At present, three days a week more than 1,000 Indian trawlers fish on the Sri Lanka side of the maritime boundary in violation of the law relating to fisheries in Sri Lanka. Any Sri Lankan vessel, irrespective of the part of Sri Lanka where it is fishing, should have been registered as a fishing vessel of Sri Lanka and obtained a fishing licence. Further, no such vessel is allowed to engage in mechanised bottom trawling.

There have been many discussions between the two countries since the 1990s to stop this illegal practice by Indian trawlers. Such discussions only end up with agreed minutes, but no solution. Fisheries (Regulation of Foreign Fishing Boats) Act, No 59 of 1979 provides for a High Court Judge to impose a penalty of a fine of Rs. 1.5 million on any foreign vessels engaged in unauthorised fishing in Sri Lanka waters. However, this provision was never used against any Indian trawler caught in Sri Lanka waters with unauthorised fishing, owing to practical difficulties. Subsequently, in 2017, the Fisheries and Aquatic Resources (Amendment) Act, No. 11 was enacted to impose a two-year jail term or a fine of at least Rs. 50,000 with a view to controlling this problem. Although the Sri Lanka Navy takes into custody Indian trawlers and hands them over with fishers to Fisheries authorities, the moment they get a letter from the Indian High Commission asking for their release, all are released. In this context, sinking unusable buses in the sea in this area appears to be a practical solution to the problem. For that also India has expressed objections. Sri Lanka has sovereign rights to take any decision in regard to its internal waters, and territorial sea (subject to the right of innocent passage of any foreign vessel) and historic waters (these form part of either internal waters or the territorial sea).
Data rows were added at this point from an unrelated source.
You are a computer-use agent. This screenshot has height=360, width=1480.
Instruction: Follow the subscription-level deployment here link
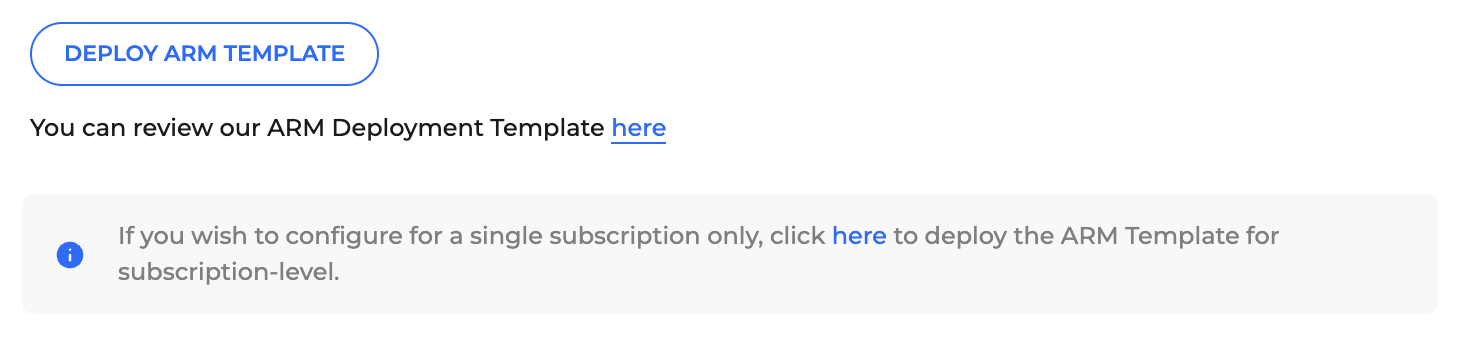[859, 237]

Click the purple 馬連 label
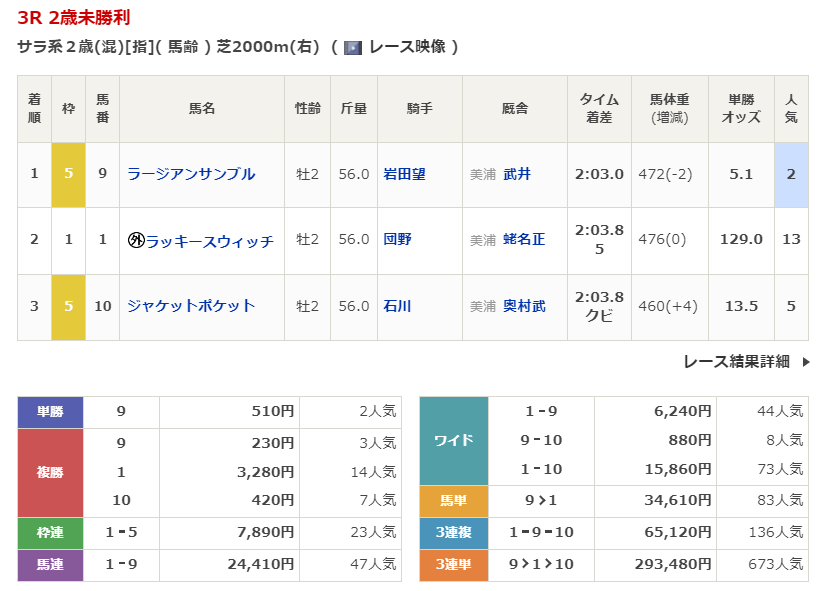tap(50, 565)
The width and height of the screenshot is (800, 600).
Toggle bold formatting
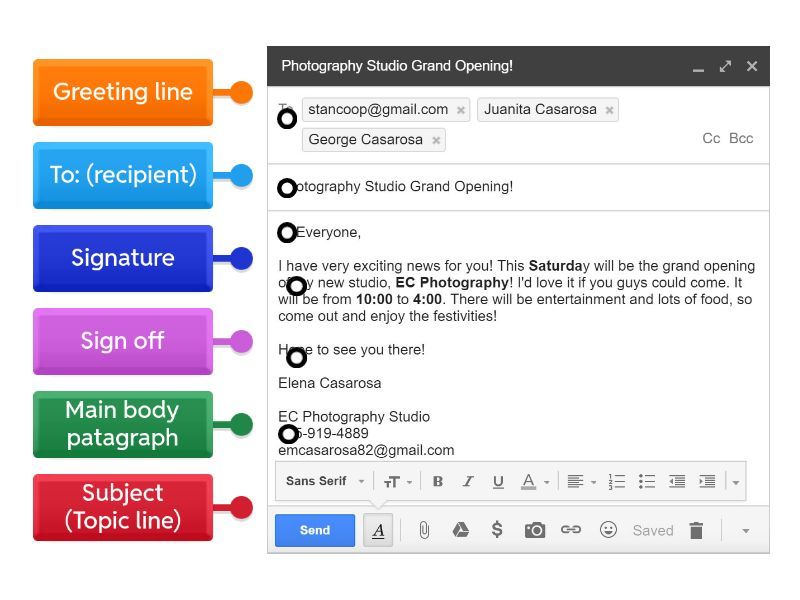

Therefore, it is not necessary to stop this activity, just because India is objecting.

As regards the claim by India that Sri Lankan vessels also engage in unauthorised fishing in India waters, it should be noted that they are taken into custody rarely in very small numbers; that, too, mostly in the Indian EEZ, while they are returning after fishing in the Arabian sea. Any vessel has the right to navigation in the EEZ of any country. Even when innocent Sri Lankan fishers happen to be caught by the Indian authorities, they are made to suffer in Indian jails.

A few years earlier also, you expressed concern on this issue by an editorial, Saying it with fish, when Sri Lanka released all Indian fishers who were in jail in Sri Lanka pending trials, as a gesture of thanks for India’s vote at the UN in favour of Sri Lanka. Thank you for your concerns.